# [What to produce]
Down to the last line below, write out every line exactly, starting with the one that contains "Task: Click the 'resources:' key" and leaving out the pictures.

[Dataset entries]
BEGIN

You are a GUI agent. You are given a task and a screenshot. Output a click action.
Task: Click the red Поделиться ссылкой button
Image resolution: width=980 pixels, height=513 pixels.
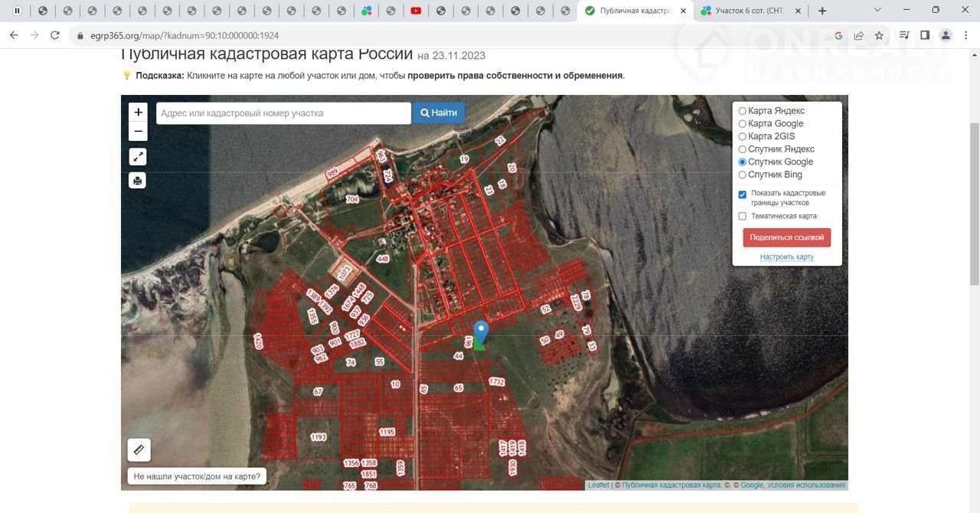tap(786, 237)
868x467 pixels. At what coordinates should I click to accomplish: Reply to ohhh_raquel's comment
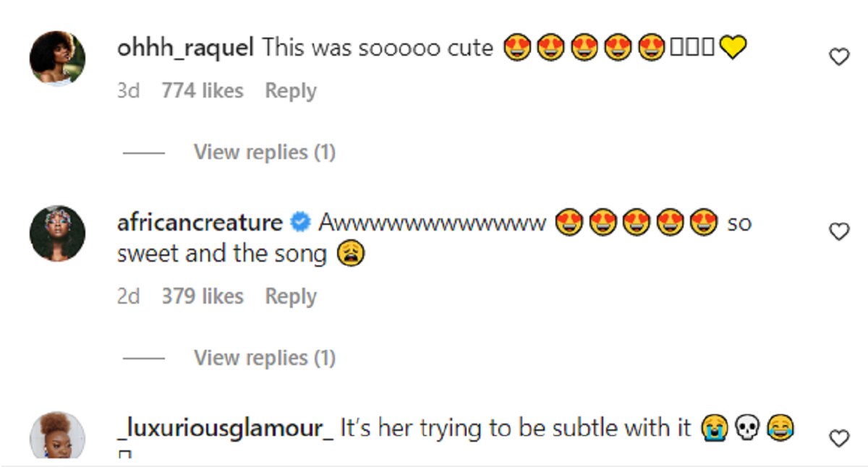point(291,91)
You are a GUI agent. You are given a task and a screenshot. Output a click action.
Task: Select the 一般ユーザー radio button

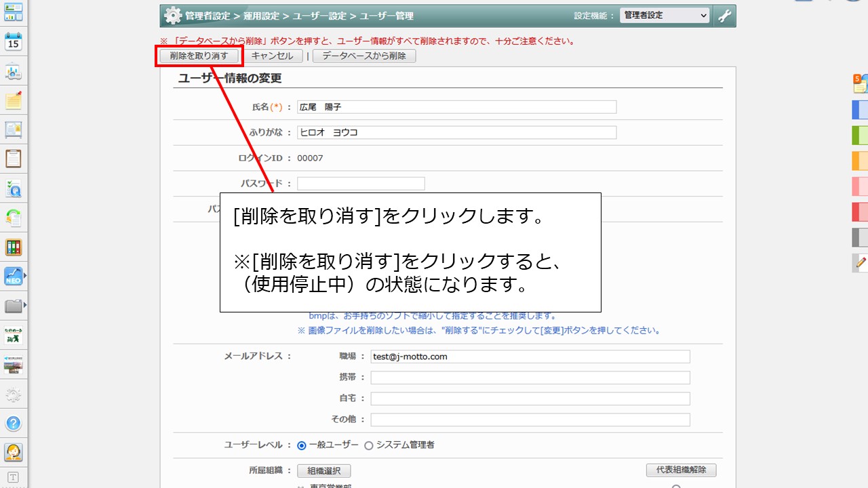pos(302,445)
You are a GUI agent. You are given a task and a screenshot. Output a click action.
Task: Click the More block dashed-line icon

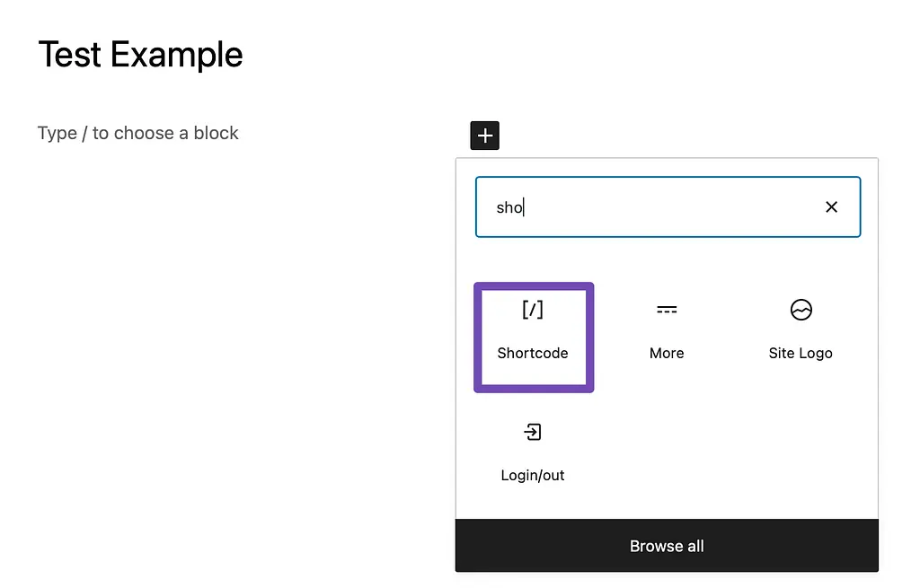point(667,310)
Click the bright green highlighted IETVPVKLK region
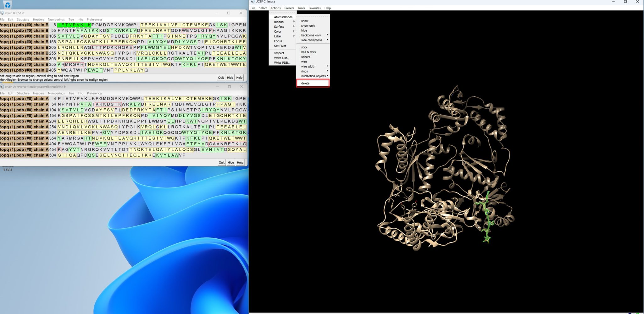The width and height of the screenshot is (644, 314). coord(74,25)
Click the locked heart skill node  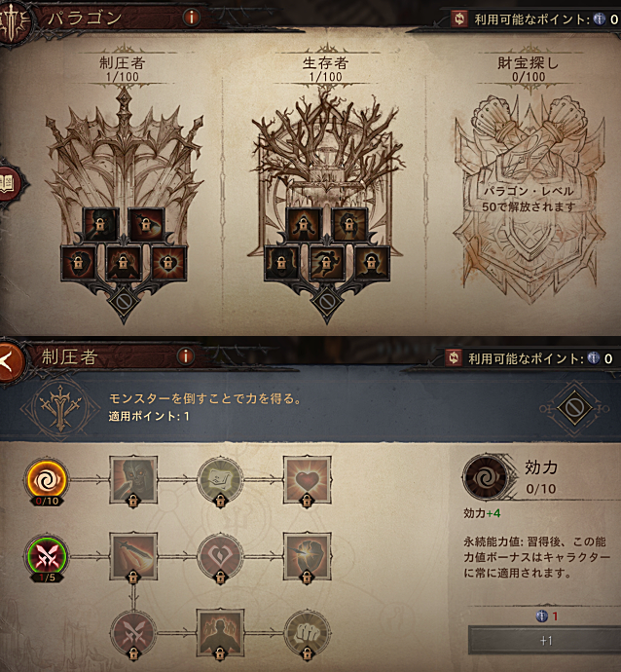click(x=307, y=480)
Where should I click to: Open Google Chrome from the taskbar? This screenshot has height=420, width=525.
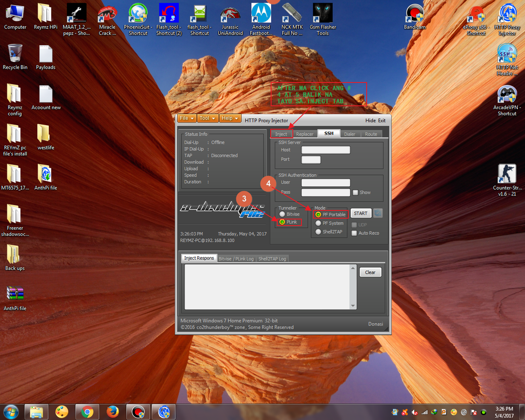tap(87, 411)
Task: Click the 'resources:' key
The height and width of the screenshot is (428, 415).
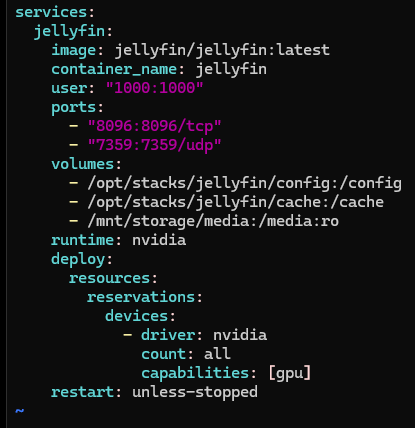Action: (x=113, y=278)
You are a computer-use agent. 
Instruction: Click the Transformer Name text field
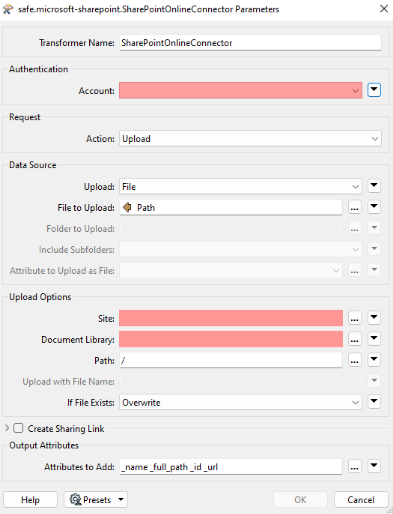pos(250,43)
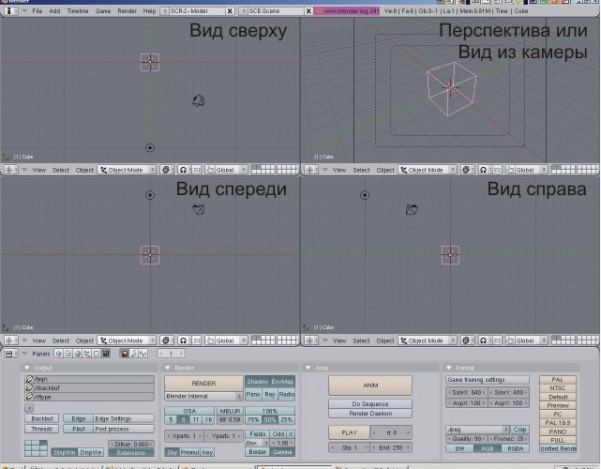Click the camera in the right view viewport
601x469 pixels.
(x=411, y=209)
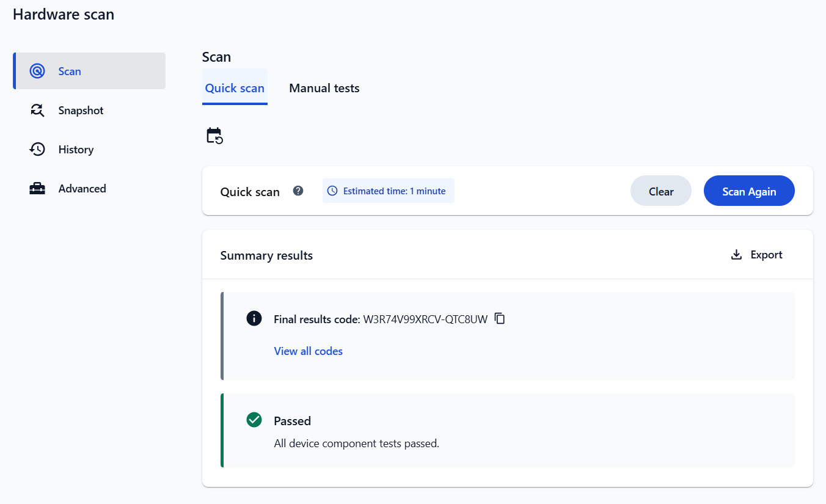Open the Advanced toolbox section

(x=89, y=189)
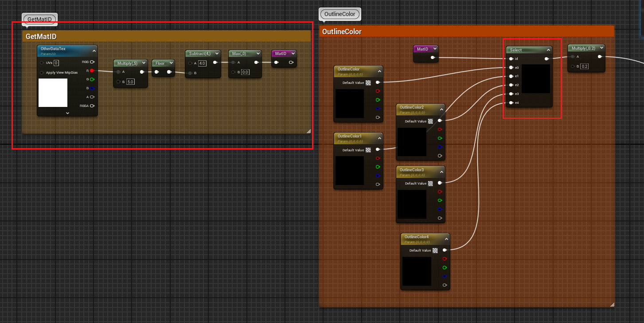
Task: Click the blue output pin on OutlineColor3
Action: pyautogui.click(x=440, y=209)
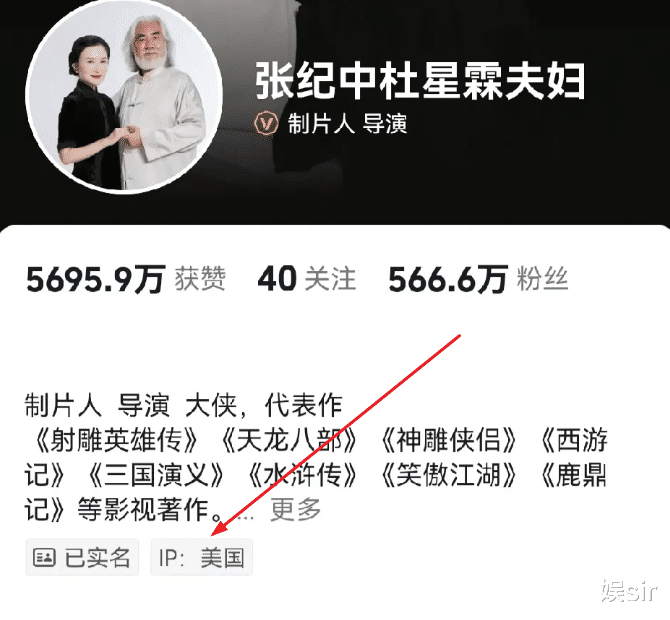Click the 《射雕英雄传》 title in bio

pos(116,440)
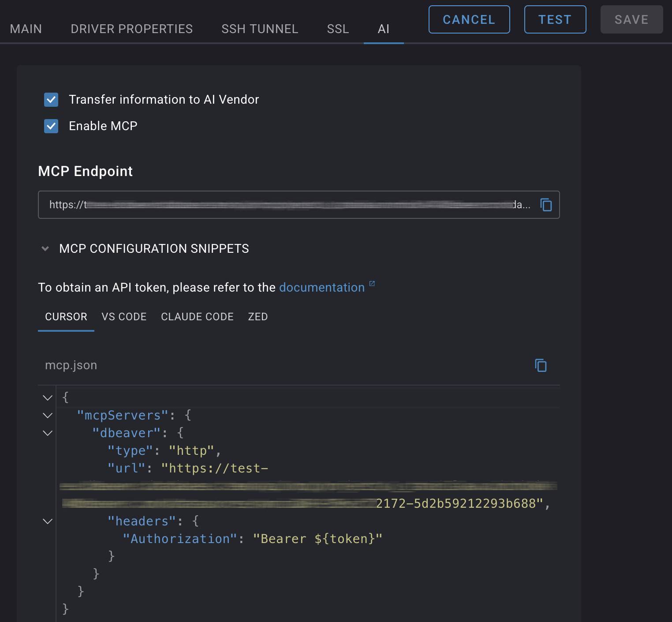Viewport: 672px width, 622px height.
Task: Uncheck Transfer information to AI Vendor
Action: (51, 100)
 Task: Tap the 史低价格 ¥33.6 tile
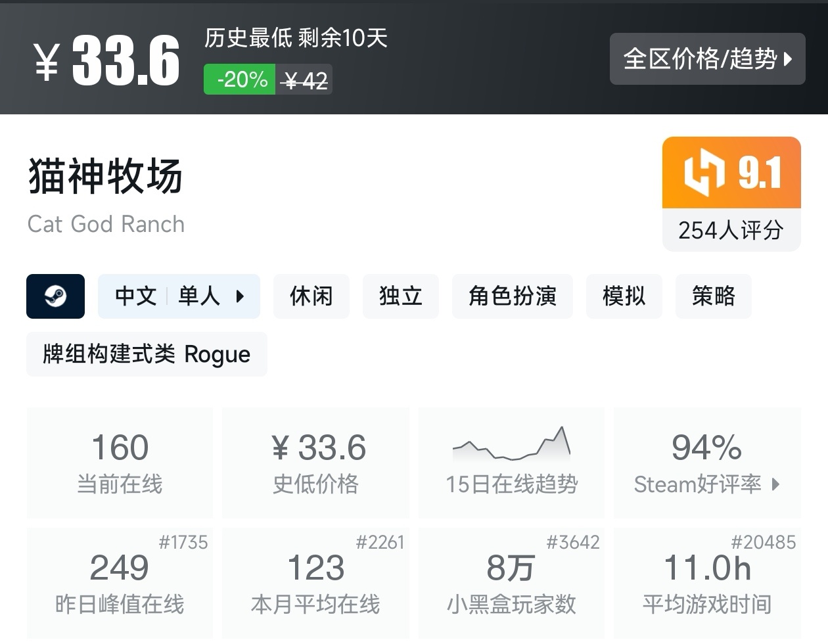[315, 462]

END

# [Your solution]
Task: Click the 'resources:' key
The height and width of the screenshot is (428, 415).
Action: (x=113, y=278)
You are a computer-use agent. 
Instruction: Click the Transformer Name text field
pos(250,43)
Click the camera in the right view viewport
601x469 pixels.
(x=411, y=209)
Open the Advanced toolbox section

(x=89, y=189)
Task: Click the blue output pin on OutlineColor3
Action: pyautogui.click(x=440, y=209)
Click the 《射雕英雄传》 title in bio

pos(116,440)
Viewport: 672px width, 622px height.
Task: Uncheck Transfer information to AI Vendor
Action: (51, 100)
 Task: Tap the 史低价格 ¥33.6 tile
[315, 462]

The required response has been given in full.